### The task
Your copy should hold only the lines from the one holding "Image resolution: width=215" through the last line of the records below, both included, each exact and with no pictures.

[[ Information, beginning ]]

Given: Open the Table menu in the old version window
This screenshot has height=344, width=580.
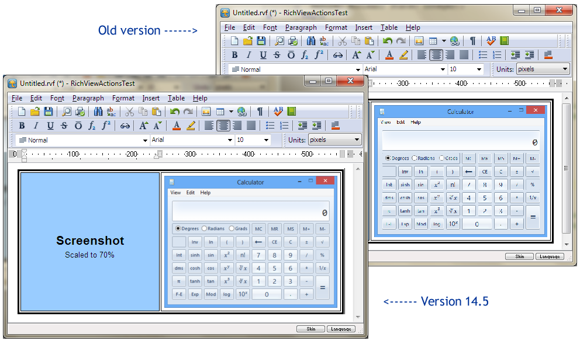Looking at the screenshot, I should 389,27.
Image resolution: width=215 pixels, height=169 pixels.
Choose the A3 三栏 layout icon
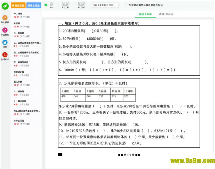pyautogui.click(x=81, y=4)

[[ Information, end ]]

### The answer
Image resolution: width=215 pixels, height=169 pixels.
Choose the A3 三栏 layout icon
pyautogui.click(x=81, y=4)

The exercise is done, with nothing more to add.